## Document text
────────────────────

Rising from the Ashes
Not so long ago I was buried in the pits, consumed by substance abuse, blinded by pride, fueled by anger and thoughts of retribution. I heeded no one’s advice and listened only to those I felt had the moral ascendancy to address me. I caused an insurmountable amount of pain to the persons I held most dear but at that time, I didn’t care. I used to think I had everything under control, I calculated the risks and weighed the factors of my deeds, I was confident I would be able to bear whatever the consequences of my actions would be. I couldn’t have been more mistaken in my entire life.

────────────────────

## To-do list
1. Translate this sentence from "Rising from the Ashes" into Spanish: "I heeded no one’s advice and listened only to those I felt had the moral ascendancy to address me."
2. Answer these from "Rising from the Ashes":
(a) What was the writer consumed by?
(b) Whose pain did the writer cause?
(c) What was the writer confident of being able to bear?

## Dataset extract
────────────────────

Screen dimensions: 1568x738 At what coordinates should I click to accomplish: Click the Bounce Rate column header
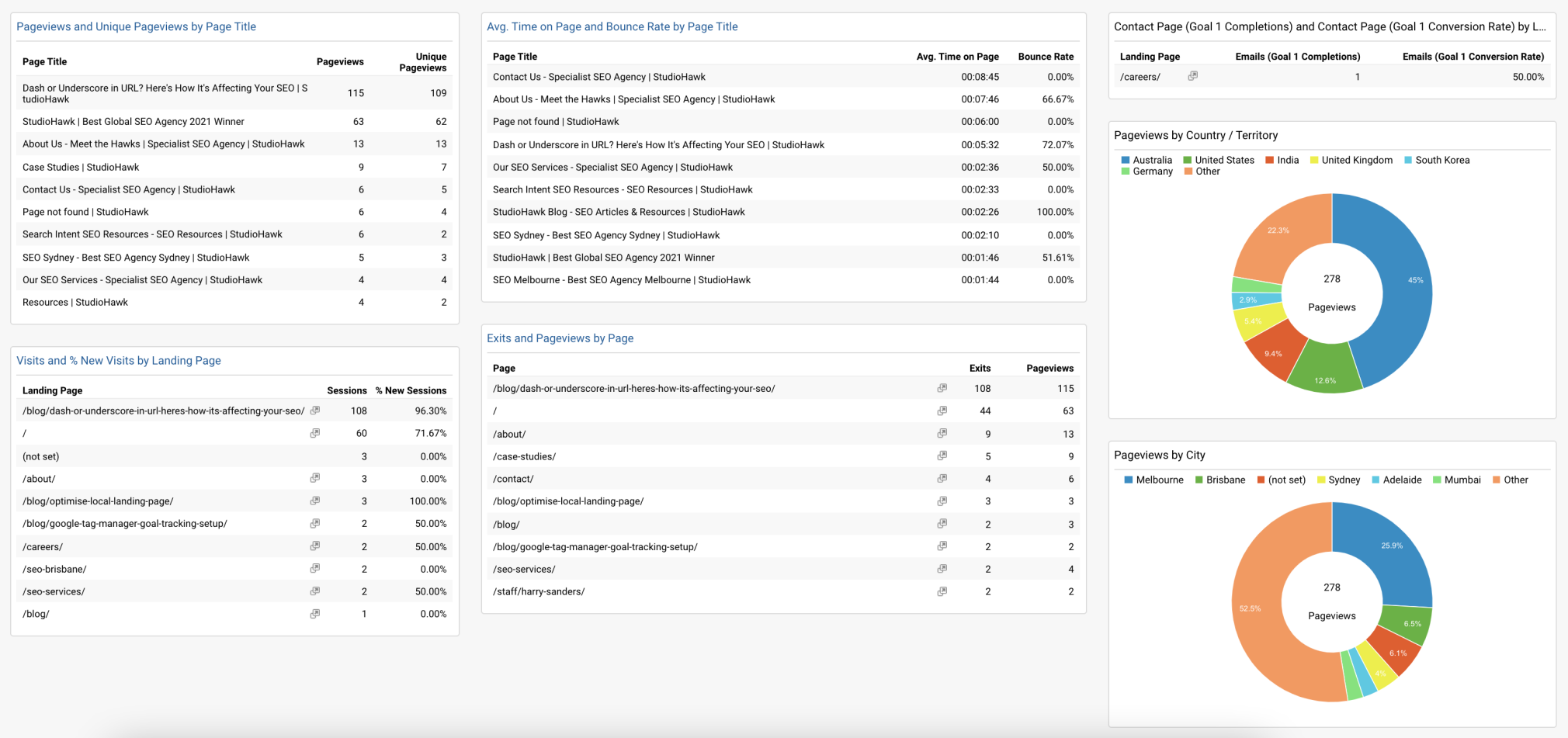click(x=1046, y=56)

────────────────────

## Outputs in order
1. No hacía caso de los consejos de nadie y solo escuchaba a quienes consideraba que tenían la autoridad moral para dirigirse a mí.

2.
(a) Substance abuse.
(b) The persons the writer held most dear.
(c) Whatever the consequences of the writer's actions would be.